The alternative from six weeks onwards, or as an addition to continued taping, is Solution for Scars by Science of Skin. This is the only over-the-counter scar product I recommend, because it is the only one I am aware of with a genuine clinical evidence base. Its active ingredient is epigallocatechin gallate (EGCG), a green tea extract and potent antioxidant. In a controlled clinical study, topical EGCG applied to healing scars significantly reduced both scar thickness and redness compared with a placebo control after just two weeks of use. Laboratory data show a reduction in scar volume of up to 40%. The mechanism involves modulation of the inflammatory response within the healing wound, reducing the overactive fibroblast activity that drives hypertrophic change.
Some patients find it useful at the six-week mark to run their own informal comparison: micropore tape on one half of the scar, Solution for Scars on the other. After two weeks they can make a direct visual comparison and continue with whichever appears to be working better for them — or with both. This approach is entirely safe, and for patients who are uncertain which product suits them it removes the guesswork.
Silicone gel sheets and gel products are also widely used and have a reasonable evidence base. I do not discourage them.

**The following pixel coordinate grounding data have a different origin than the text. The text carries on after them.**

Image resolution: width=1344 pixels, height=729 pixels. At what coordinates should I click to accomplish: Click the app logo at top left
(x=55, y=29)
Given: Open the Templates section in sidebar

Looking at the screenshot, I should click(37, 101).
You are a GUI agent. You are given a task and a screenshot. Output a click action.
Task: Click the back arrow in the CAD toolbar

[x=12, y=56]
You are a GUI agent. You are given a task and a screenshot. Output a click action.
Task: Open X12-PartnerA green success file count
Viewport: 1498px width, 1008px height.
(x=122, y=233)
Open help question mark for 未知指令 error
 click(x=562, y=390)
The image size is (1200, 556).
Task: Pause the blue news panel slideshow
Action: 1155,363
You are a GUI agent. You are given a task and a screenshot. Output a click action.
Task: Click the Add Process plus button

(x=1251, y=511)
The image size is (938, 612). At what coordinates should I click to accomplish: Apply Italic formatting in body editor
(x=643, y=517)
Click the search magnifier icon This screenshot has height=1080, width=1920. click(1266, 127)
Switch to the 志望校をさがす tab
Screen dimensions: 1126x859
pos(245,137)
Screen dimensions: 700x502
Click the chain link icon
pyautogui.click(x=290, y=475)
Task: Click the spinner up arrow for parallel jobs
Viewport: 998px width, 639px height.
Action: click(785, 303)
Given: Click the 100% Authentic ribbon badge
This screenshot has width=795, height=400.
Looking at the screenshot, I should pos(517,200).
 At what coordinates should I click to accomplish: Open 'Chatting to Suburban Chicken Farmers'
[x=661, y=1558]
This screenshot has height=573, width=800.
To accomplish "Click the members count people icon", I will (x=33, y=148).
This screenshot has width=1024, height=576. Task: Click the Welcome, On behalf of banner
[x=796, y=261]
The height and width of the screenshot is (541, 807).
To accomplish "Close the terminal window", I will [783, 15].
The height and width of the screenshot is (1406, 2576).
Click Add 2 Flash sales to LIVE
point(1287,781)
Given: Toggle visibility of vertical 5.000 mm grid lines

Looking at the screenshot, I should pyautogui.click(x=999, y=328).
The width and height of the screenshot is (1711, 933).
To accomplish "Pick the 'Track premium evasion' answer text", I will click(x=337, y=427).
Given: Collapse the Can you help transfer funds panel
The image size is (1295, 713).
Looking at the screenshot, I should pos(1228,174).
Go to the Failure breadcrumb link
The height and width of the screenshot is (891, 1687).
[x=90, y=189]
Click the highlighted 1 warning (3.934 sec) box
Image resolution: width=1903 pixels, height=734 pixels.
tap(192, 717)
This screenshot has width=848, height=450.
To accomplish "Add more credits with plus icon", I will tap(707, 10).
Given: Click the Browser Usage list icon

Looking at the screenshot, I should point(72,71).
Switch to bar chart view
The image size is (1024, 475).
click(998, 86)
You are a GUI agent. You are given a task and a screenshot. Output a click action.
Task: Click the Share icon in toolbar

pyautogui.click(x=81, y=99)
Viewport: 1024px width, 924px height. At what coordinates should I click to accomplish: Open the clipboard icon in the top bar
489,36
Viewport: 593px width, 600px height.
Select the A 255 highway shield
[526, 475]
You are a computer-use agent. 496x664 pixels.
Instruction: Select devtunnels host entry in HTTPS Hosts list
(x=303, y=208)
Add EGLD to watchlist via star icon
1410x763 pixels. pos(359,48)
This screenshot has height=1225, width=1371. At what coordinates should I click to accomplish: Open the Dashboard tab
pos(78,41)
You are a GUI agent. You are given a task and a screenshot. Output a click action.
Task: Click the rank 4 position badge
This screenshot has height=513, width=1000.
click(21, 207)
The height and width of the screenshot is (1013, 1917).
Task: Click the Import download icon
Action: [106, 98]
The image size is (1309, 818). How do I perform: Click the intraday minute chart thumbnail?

My preference for micropore tape in the early weeks is that it combines splinting with occlusion in a single product, is inexpensive, and most patients find it easy to use.
What Else Matters
Tape and topical products are the most controllable part of scar management, but other factors influence outcome. Sun exposure to an uncovered scar should be avoided for at least a year: ultraviolet light drives post-inflammatory hyperpigmentation, permanently darkening an immature scar in a way that is very difficult to reverse. When tape is in place it provides reliable physical UV protection. When it is not — during the change interval, or once taping has been discontinued — a high-factor sunscreen (SPF 50) should be applied to the scar before any sun exposure, including incidental daylight through a car window or a walk to the shops. This is particularly important during the first twelve months. Smoking impairs wound healing and degrades collagen quality — patients who smoke can expect slower scar maturation and a worse final result. Weight stability matters too: significant weight change stretches or relaxes scar tissue and can widen a scar that had been settling well.
The other thing worth emphasising is time. Scars typically look their worst at around three to four months, when they are at their most red, lumpy, and raised. This is the point at which many patients become alarmed, and it is also the point at which some abandon their scar care — which is precisely the wrong moment to do so. The scar is at peak metabolic activity, with the highest level of collagen production and vascular ingrowth, and this is when consistent management matters most. From this point, with continued tape use and sun protection, most scars progressively soften, flatten, and fade. Full maturation takes twelve to twenty-four months. The final result at two years bears little resemblance to what the scar looked like at four months.